> Problem
Copy nothing before the line that contains "This screenshot has width=1000, height=588."; from there, transcribe each line exactly through the end of the material, omitting pictures.

> Data provided
- Opening Delimiter -

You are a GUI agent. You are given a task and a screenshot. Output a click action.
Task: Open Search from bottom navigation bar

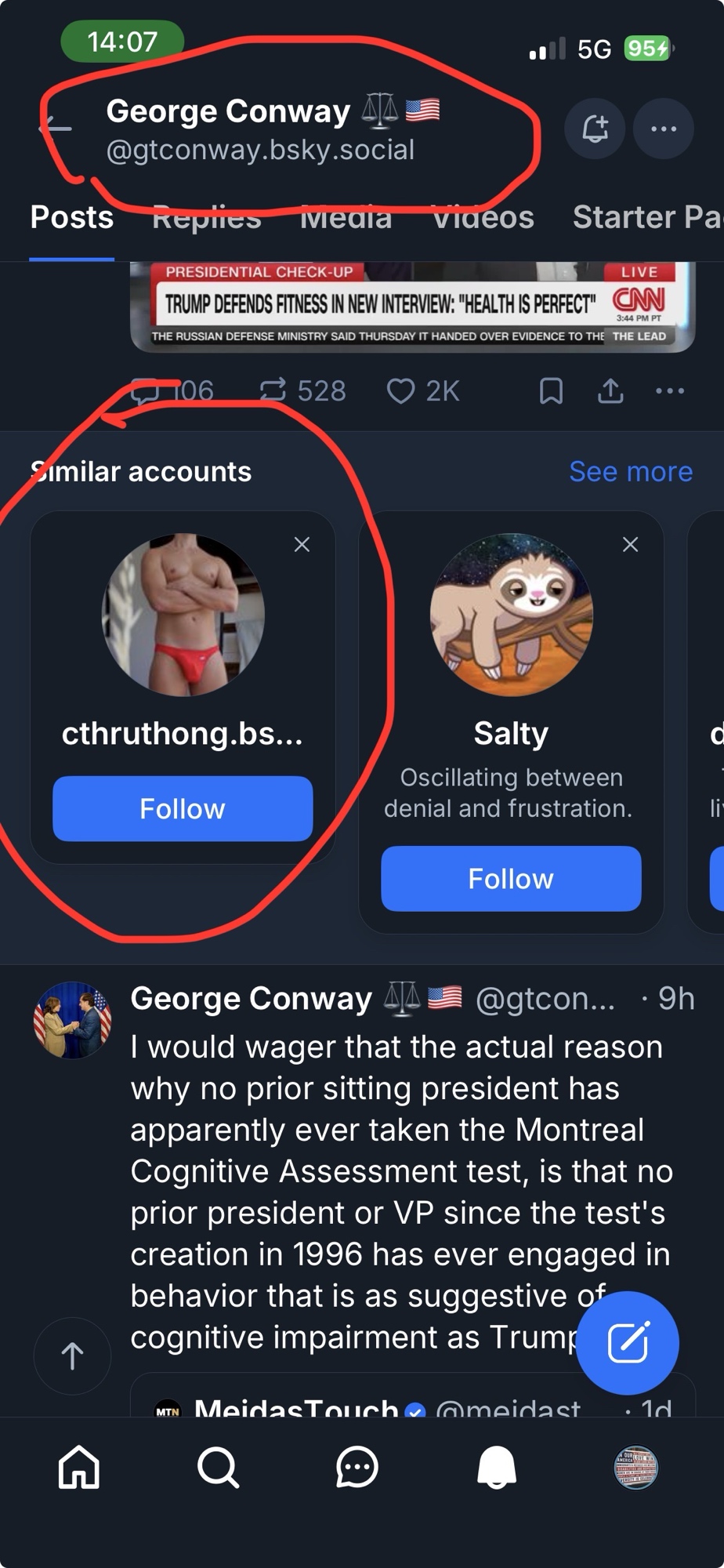pos(218,1467)
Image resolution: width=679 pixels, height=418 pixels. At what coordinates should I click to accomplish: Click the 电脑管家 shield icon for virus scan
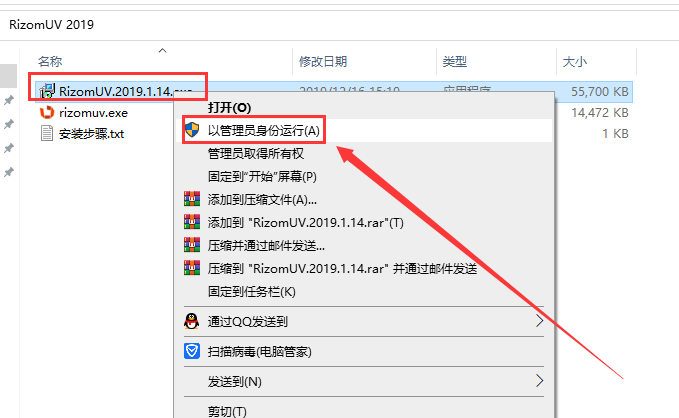click(x=192, y=351)
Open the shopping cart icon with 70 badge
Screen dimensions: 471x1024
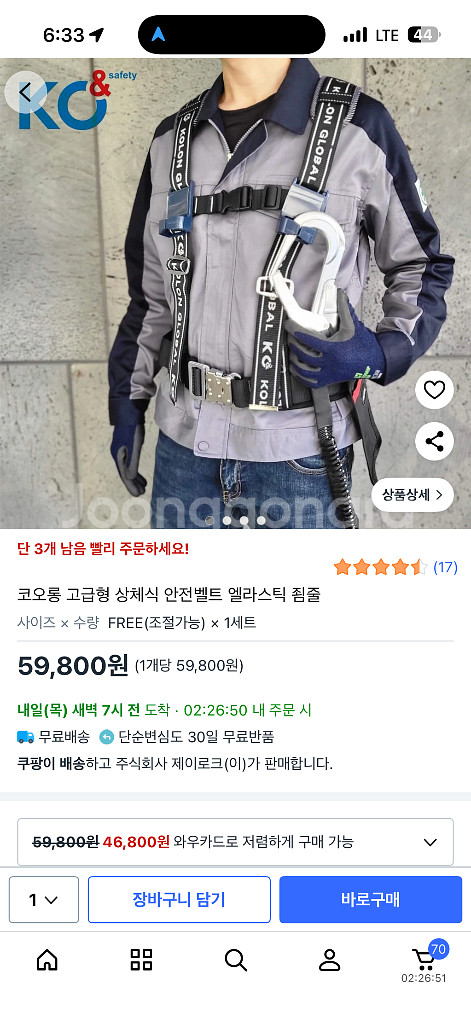[425, 958]
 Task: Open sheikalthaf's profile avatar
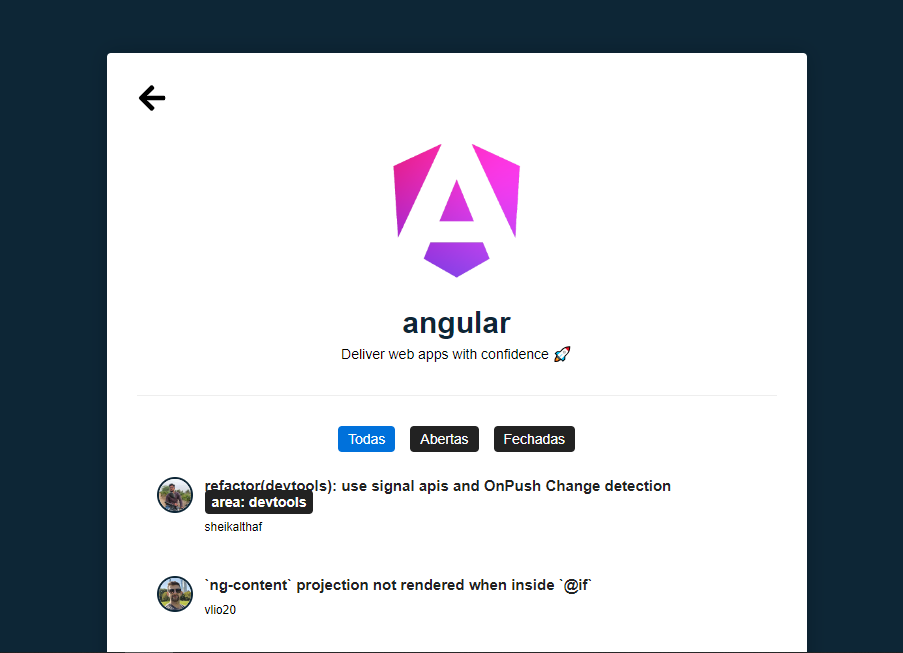pyautogui.click(x=175, y=495)

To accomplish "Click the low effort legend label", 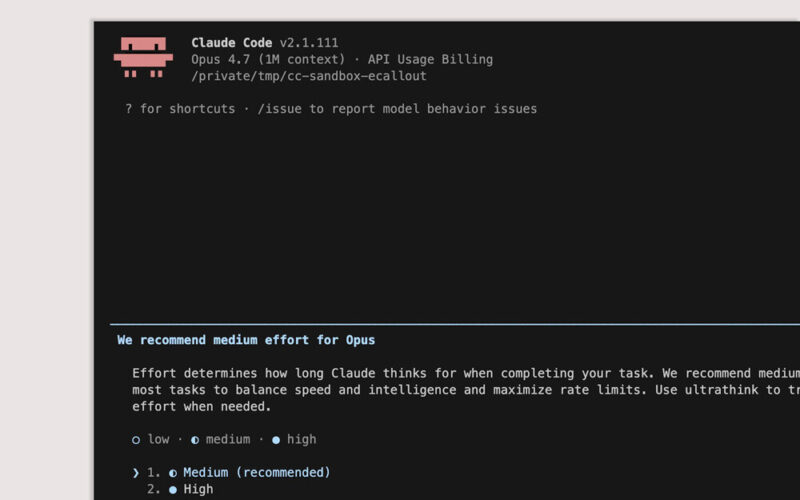I will tap(159, 439).
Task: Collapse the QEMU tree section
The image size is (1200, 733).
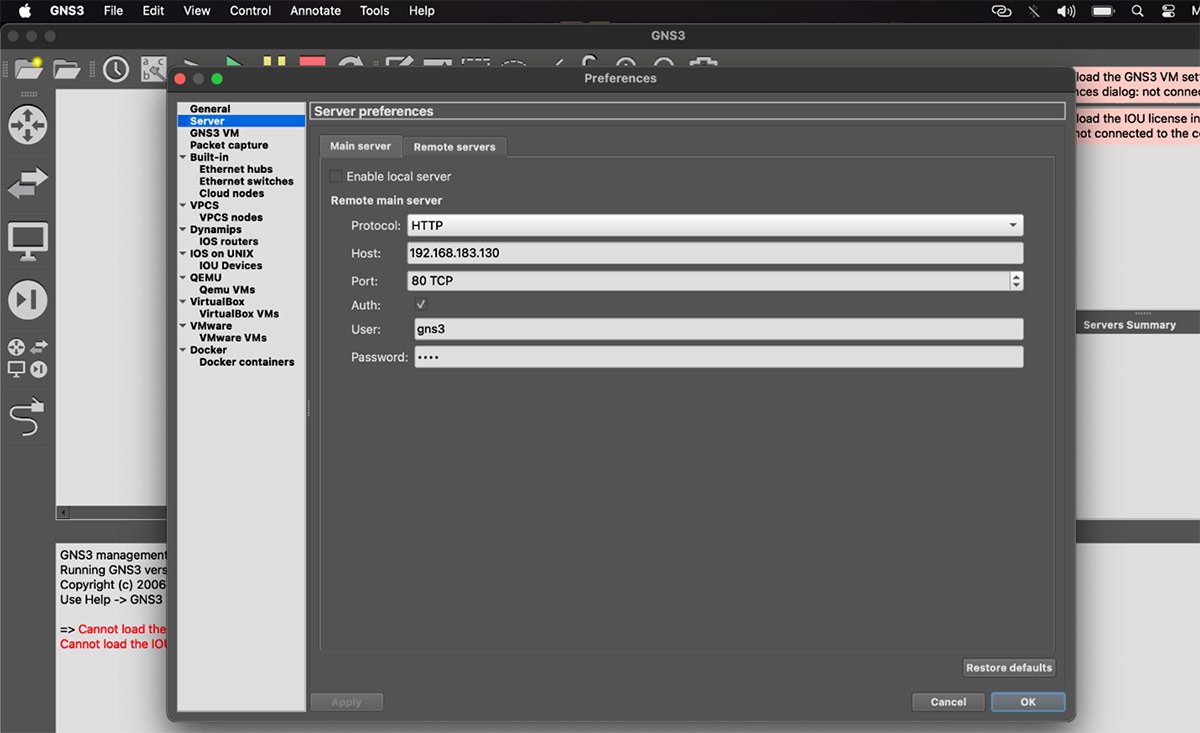Action: (x=183, y=278)
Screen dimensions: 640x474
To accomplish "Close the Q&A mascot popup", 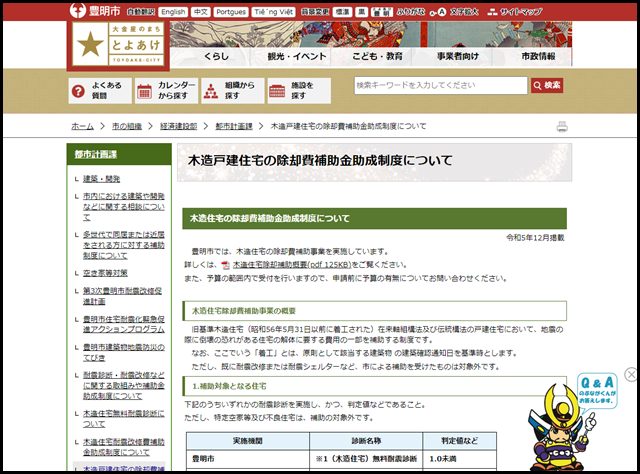I will [631, 374].

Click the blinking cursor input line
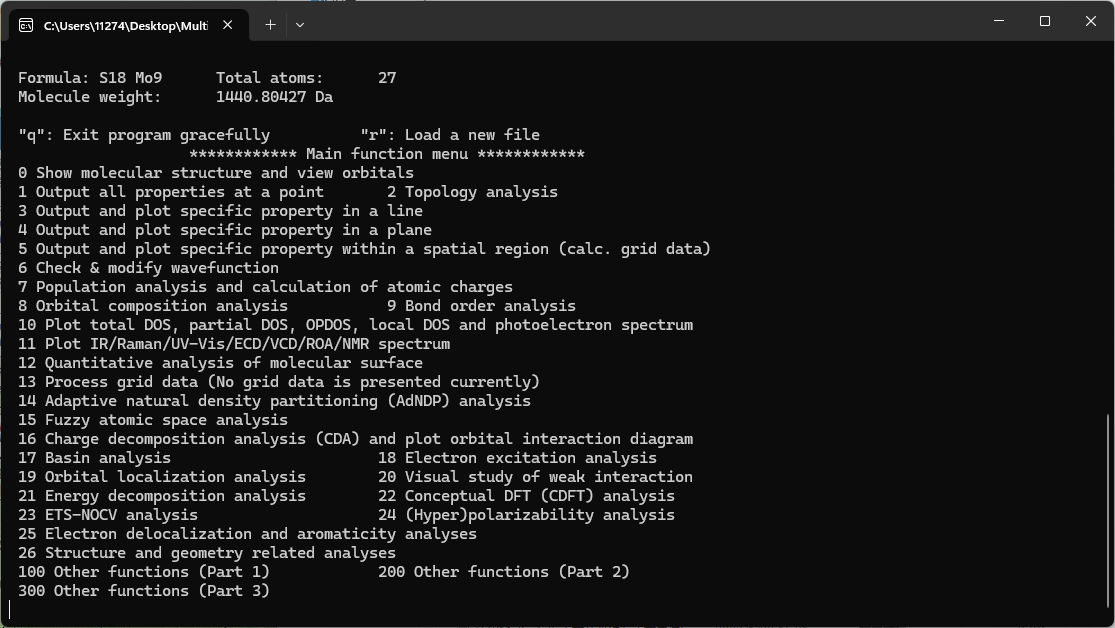(12, 609)
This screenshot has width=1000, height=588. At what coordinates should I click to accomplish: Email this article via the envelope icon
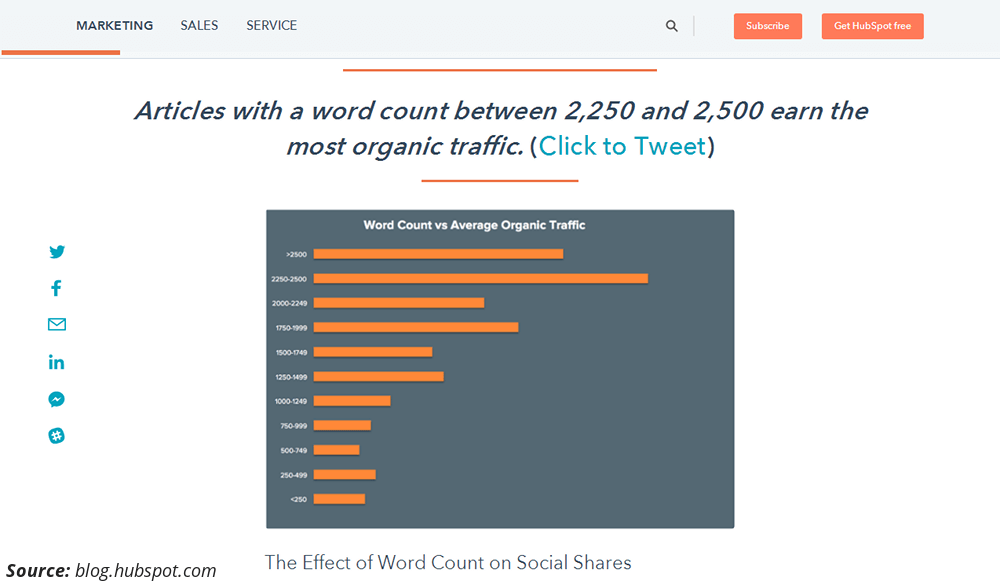pos(56,324)
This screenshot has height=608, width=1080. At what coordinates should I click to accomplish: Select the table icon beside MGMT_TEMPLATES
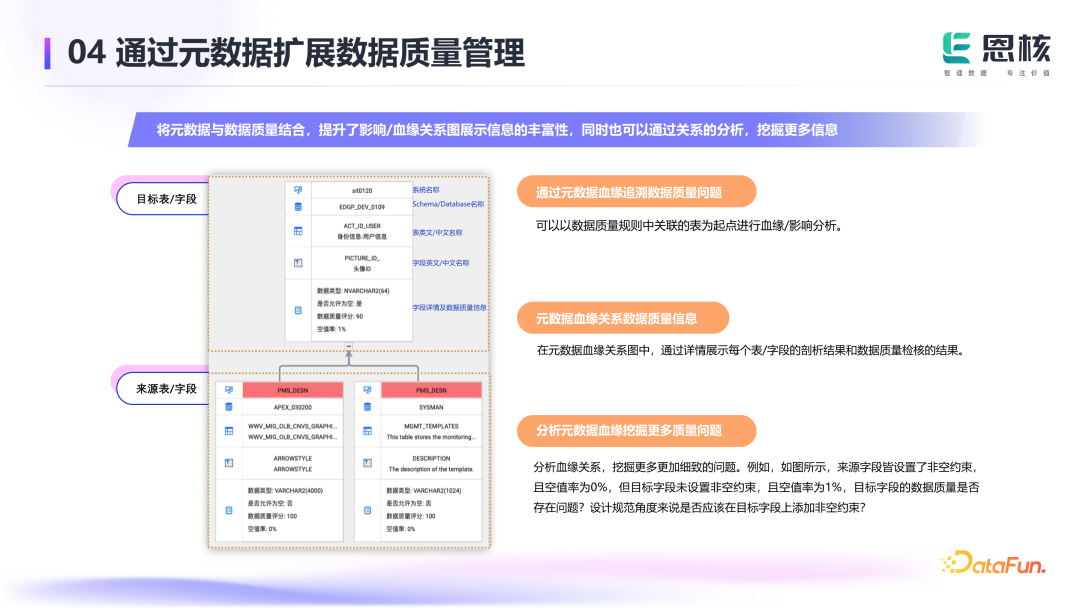(367, 431)
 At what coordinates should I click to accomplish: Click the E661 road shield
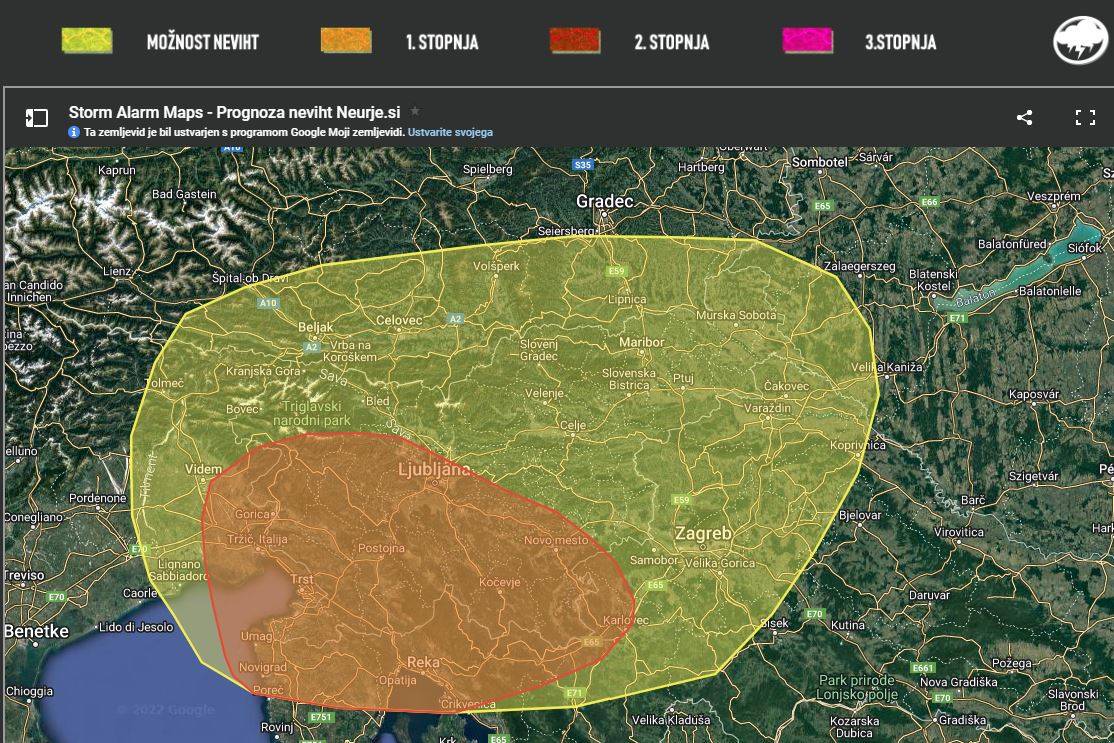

- Closing Delimiter -

> Response area
This screenshot has width=1000, height=588. At what coordinates should I click to accomplish: Email this article via the envelope icon
pos(56,324)
This screenshot has height=608, width=1080. At what coordinates should I click to accomplish: Select the table icon beside MGMT_TEMPLATES
(367, 431)
 At what coordinates should I click to accomplish: Click the E661 road shield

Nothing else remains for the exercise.